● Exercise materials
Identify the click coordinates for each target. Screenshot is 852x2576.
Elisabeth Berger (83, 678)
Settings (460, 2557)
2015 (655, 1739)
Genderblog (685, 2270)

● Instructions for the task
Nothing is to be altered; retype each entry exactly.

● Finished exercise
Identify the click coordinates for each target. Screenshot is 852x2576.
Elisabeth Berger (83, 678)
Settings (460, 2557)
2015 (655, 1739)
Genderblog (685, 2270)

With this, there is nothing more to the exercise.